=== Source excerpt ===

Linn Benson’s horn opened with appropriate pomp, but muted trumpets and trombones soon introduced the promised swing elements, and the familiar Christmas carol became, if not raucous, at least far livelier, than is usually heard.
Then, percussionist and music educator Jennifer Doherty led an audience sing-along. She was not exposed for long, however, as children and adults alike enthusiastically joined her in singing several beloved holiday classics. These Christmas songs were then followed by contemporary composer Chris Sharp’s arrangement of “Hanukkah Highlights.” After an introspective opening, the clarinets, oboes and saxophones evoked an appropriately Middle-Eastern mood in the Mi Y’maliel section, while the band as a whole threw themselves into the “Dreidel Song” finale.
Played with near-military precision, Victor Herbert’s (1859-1924) “March of the Toys” (in an arrangement by Otto Langley and Herbert L. Clarke) was lively, sparkling and polished. The trumpets, from the brash opening fanfare through to the triumphant ending, played with vivacious wit, while the flutes, clarinets and saxophones were models of humorous pomposity.
Chip Davis, long-time arranger for Christmas music super-group Mannheim Steamroller, has written a haunting version of “Stille Nacht” which, in an arrangement by Robert Longfield, the Solano Winds played with great sensitivity. Davis Fischer-Walker on bassoon played with notable warmth in some exposed passages, while the woodwinds showed that one need not play loudly to play movingly.
Robert Sheldon, noted contemporary wind band composer, in a medley of Christmas songs entitled “A Most Wonderful Christmas “wrote an arrangement that convinces listeners that “Santa Claus is Coming to Town” should always and only be played on tubas and euphoniums. As a result, Dick Greenberger and Tim Mack (on tubas) and Delbert Bump and Ray Cabral (on euphoniums) were given a rare but deserved moment in the limelight.

===

→ Given request 1
Translate this sentence from the concert review into Spanish: "The trumpets, from the brash opening fanfare through to the triumphant ending, played with vivacious wit, while the flutes, clarinets and saxophones were models of humorous pomposity."

=== Provided entries ===

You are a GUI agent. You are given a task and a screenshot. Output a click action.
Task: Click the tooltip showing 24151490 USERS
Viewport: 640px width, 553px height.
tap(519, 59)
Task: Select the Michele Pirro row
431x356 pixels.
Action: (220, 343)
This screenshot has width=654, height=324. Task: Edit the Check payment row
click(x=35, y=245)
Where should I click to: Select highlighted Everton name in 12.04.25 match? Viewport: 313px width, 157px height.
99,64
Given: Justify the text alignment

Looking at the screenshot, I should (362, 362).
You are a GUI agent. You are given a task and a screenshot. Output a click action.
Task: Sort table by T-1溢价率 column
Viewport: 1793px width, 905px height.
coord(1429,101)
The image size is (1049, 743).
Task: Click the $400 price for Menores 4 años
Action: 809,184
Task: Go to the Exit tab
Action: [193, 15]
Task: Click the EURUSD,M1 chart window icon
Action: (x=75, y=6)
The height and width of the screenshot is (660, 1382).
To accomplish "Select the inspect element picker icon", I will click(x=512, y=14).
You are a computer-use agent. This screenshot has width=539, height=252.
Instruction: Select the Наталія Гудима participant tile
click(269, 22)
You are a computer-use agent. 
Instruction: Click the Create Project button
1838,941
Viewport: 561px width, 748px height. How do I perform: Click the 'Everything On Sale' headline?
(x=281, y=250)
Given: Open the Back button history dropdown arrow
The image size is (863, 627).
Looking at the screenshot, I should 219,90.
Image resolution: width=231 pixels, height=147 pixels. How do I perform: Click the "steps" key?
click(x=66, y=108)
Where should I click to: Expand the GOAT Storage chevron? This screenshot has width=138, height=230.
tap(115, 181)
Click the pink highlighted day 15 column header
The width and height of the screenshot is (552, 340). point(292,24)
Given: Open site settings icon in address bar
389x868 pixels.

===

→ Given request 2
Convert the part of the records that opens with the line containing "Given: Open site settings icon in address bar" and runs through the end of the records into a Markdown table with the columns Row and Line. Give each line a row number, and skip any blank lines.

→ Correct response 1
Las trompetas, desde la atrevida fanfarria inicial hasta el final triunfal, tocaron con un ingenio vivaz, mientras que las flautas, los clarinetes y los saxofones fueron modelos de una pomposidad humorística.

→ Correct response 2
| Row | Line |
|---|---|
| 1 | Given: Open site settings icon in address bar |
| 2 | 389x868 pixels. |